My primary concerns in that time have been those of my constituents in the over 100 towns and villages which make up the Berwick constituency. Like many Members, I have derived real satisfaction from helping constituents who have been ill-served by the bureaucracy of state or local government, or by powerful private businesses. In political life, there are things we know we have helped to achieve, and they are the things we know would not have happened but for our own efforts. In that category I place examples like the dualling of the A1, the new high school being built in Alnwick, and the fact that the RAF has kept its crucial command and control and training facilities at RAF Boulmer in my constituency. For that, I called on the help of an invaluable parliamentary tool: the National Audit Office. It is not often realised how helpful that body is to Parliament and MPs.

The first two examples were certainly made possible by Liberal Democrat involvement in the coalition Government, achieving what previous Governments had failed to do. I am proud to have been a supporter of the coalition, and in my view becoming involved in it was the right thing for the Liberal Democrats to do, in order to provide stability for the country at a time of crisis, to take tough but necessary decisions to reduce the deficit, to temper austerity with fairness and to maintain long-term investment. Many of those things would not have been possible had we not taken that decision to take part in the coalition.

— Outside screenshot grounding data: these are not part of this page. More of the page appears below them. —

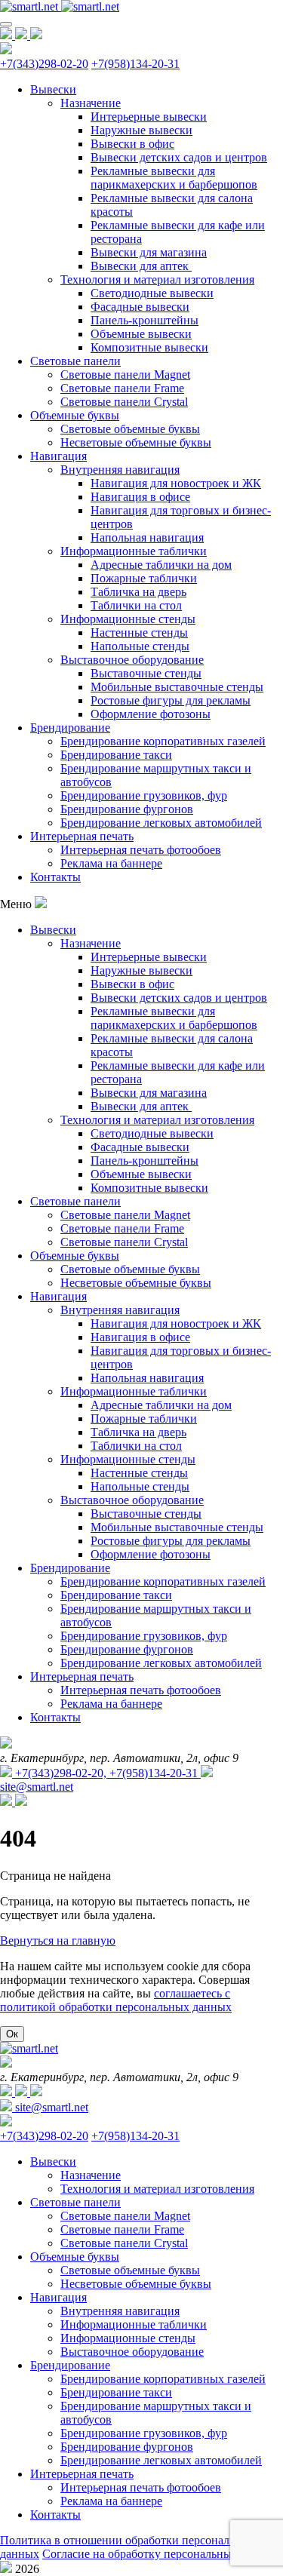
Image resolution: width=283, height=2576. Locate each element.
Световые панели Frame (122, 388)
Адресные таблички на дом (161, 564)
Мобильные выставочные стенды (177, 686)
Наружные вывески (141, 130)
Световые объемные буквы (130, 428)
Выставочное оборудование (132, 659)
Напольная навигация (147, 537)
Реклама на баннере (111, 863)
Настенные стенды (139, 632)
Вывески (53, 89)
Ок (12, 2034)
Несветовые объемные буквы (135, 442)
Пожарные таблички (144, 578)
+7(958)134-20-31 (135, 63)
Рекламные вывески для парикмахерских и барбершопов (174, 177)
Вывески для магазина (149, 252)
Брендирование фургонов (126, 809)
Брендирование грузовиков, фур (143, 795)
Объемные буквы (74, 415)
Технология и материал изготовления (157, 279)
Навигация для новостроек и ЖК (176, 483)
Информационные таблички (133, 551)
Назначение (90, 103)
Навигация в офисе (140, 496)
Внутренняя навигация (120, 469)
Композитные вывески (149, 347)
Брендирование (70, 727)
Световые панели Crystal (124, 401)
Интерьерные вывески (149, 116)
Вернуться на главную (57, 1940)
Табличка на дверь (138, 591)
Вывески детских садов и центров (179, 157)
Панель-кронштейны (144, 320)
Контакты (55, 876)
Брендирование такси (116, 754)
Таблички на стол (136, 605)
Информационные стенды (127, 619)
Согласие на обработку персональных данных (161, 2553)
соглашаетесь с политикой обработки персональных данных (116, 2000)
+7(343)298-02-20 (44, 63)
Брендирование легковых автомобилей (161, 822)
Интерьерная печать (82, 836)
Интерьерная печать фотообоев (140, 849)
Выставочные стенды (146, 673)
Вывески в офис (132, 143)
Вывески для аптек (141, 265)
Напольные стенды (140, 646)
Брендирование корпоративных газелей (163, 741)
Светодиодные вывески (152, 293)
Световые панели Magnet (125, 374)
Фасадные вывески (140, 306)
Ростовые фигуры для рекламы (171, 700)
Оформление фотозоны (151, 714)
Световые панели (75, 361)
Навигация (58, 456)
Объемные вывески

Although I spent a lot of time in the leadership and management team of my party in this House and outside it, I want to concentrate finally on one aspect of parliamentary activity which is increasingly recognised as of real benefit to our constituents, and more rewarding to MPs who want to achieve something than the sterile shouting match, to which several Members have referred, which takes place on Wednesdays at Prime Minister’s questions. Select Committee scrutiny of how well or badly the Government are doing their job has assumed vastly greater importance during this Parliament. Committees are no longer chosen by party Whips; their Chairs are elected by secret ballot—a rather sensitive subject today, but it is crucial to the authority that now attaches to the chairmanship of a Select Committee—and Committee members are voted for by a ballot within their parties. There must be no going back on this vital reform. The next Parliament should build on that reform and should not in any way weaken or undermine it. I welcome the fact that the Liaison Committee, which I chair along with the Justice Committee, has secured, with your assistance, Mr Speaker, £800,000 from the resources of the House in the next Parliament to strengthen and support the work of Select Committees.

By its nature our system allows for a strong Executive, and they must be held effectively to account. We in the Justice Committee have done that, but we have also tried to create space for a more rational, evidence-based objective debate about criminal justice policy. In the Liaison Committee, we have focused our now more frequent question sessions with the Prime Minister, probing in detail the influence that he and the No. 10 staff have on departmental policy. I pay tribute to colleagues in all parties who, despite their different political views, have worked with me in the Select Committee system.

My final word must be one of thanks: to the staff in every department of the House, to the staff in my Westminster and constituency offices, to all those volunteers who have given me so much help over the years, to my colleagues and friends in the Liberal Democrats, and to the electors of my constituency. I hope they will take my advice and return another Liberal Democrat to maintain the liberal philosophical tradition and the Liberal tradition of vigorous local representation which I have sought to uphold in this House.